Find out all Crédit Agricole CIB's information on real time : latest deals, leagues tables, awards, flash... And every month, our special report on an current subject.
Fixed Income Markets research presents its market analysis
On October 6th, Fixed Income Markets (FIM) Research held a breakfast meeting with the media in Paris. The analysts addressed the following topics: Is the recovery for real? - Monetary policy in changing times - What about a Bernanke conundrum for Treasury bonds? - Maximising gains amid mixed USD fortunes.
Hervé Goulletquer, Head of FIM research, discussed the recovery and its specificities across the world. It should be quite weak and its volatility, higher than usual. In the United States, the recovery is soft and non-inflationist. In Europe, the effect of the recovery is real but less marked than in the US. In the emerging markets, the rebalancing from exports to domestic demand would be a gradual process with, at least in a first stage, limited supports coming from currency revaluations.
Isabelle Job, Head of Macro Economic Research, explained the different policies the central banks should implement in the next few months. Central Banks are keen on maintaining low interest rates and non-conventional measures as long as necessary. The European Central Bank should hike its official rates before the FED, in the first quarter of 2011, compared to the second quarter 2011.

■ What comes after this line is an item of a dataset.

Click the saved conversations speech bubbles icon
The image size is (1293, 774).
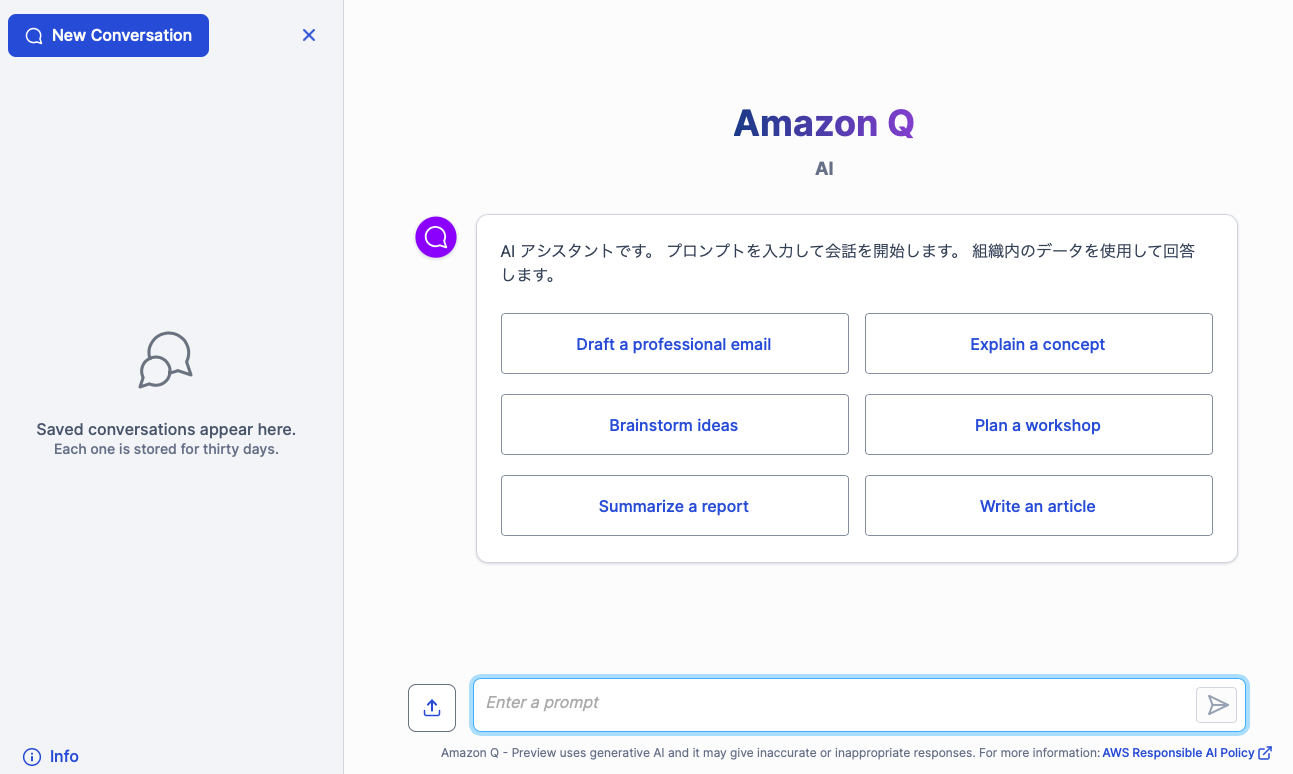[166, 360]
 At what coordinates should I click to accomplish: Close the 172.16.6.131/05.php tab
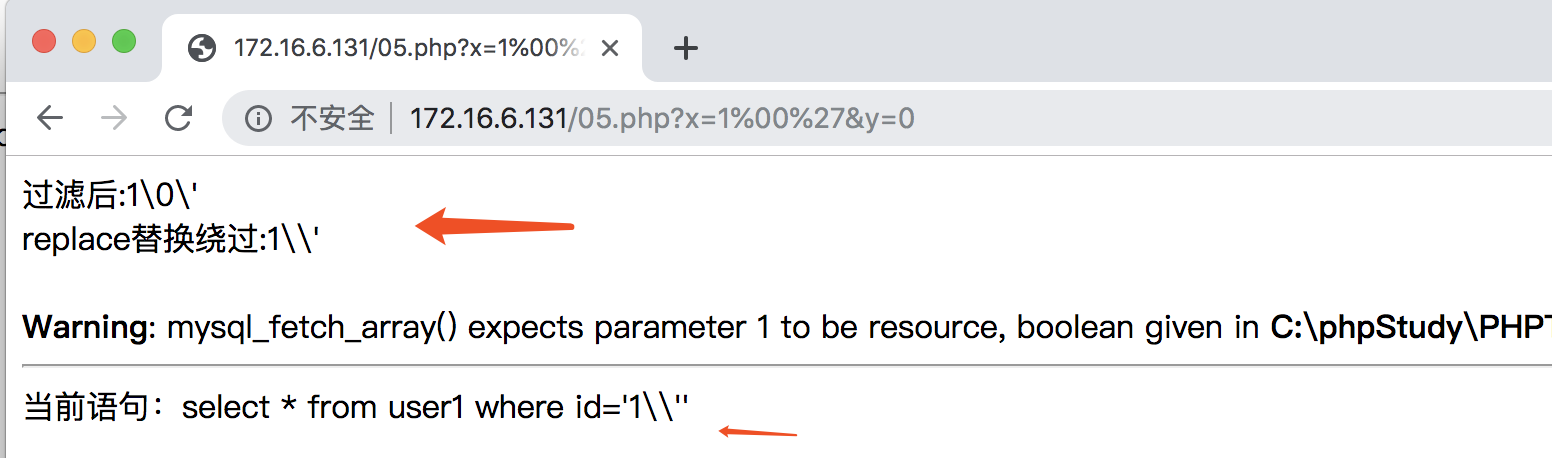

David Keeble, Global Head of Rates Strategy, presented the outlook on rates. By the end of 2009, either US and European long term interest rates would rise in relation to the end of QE initiatives. Treasury bonds would be the less performing market assets. In a second stage, from Calyon’s analysis, there will be a new Greenspan “conundrum” situation, in which Central Banks will increase short-term rates with no major reaction for long-term rates.
Daragh Maher, Deputy Head of Global Forex Strategy, presented his currency market forecasts. The USD should continue to weaken in the next six months, due to a confirmation of the global economic improvement and the related raise in risk appetite. At the end of the first quarter 2010, the EUR/USD parity should be at 1.50 and the GBP/USD at 1.79. In a second time, risk would become less a driver for FX markets while relative interest rate levels and relative growth performances would play a more central role. This should imply a stronger USD. EUR should under perform all currencies except “financing currencies”. The EUR/USD parity should be at 1.35 by the end of 2011.
A similar media breakfast meeting was organised in London on October 8th.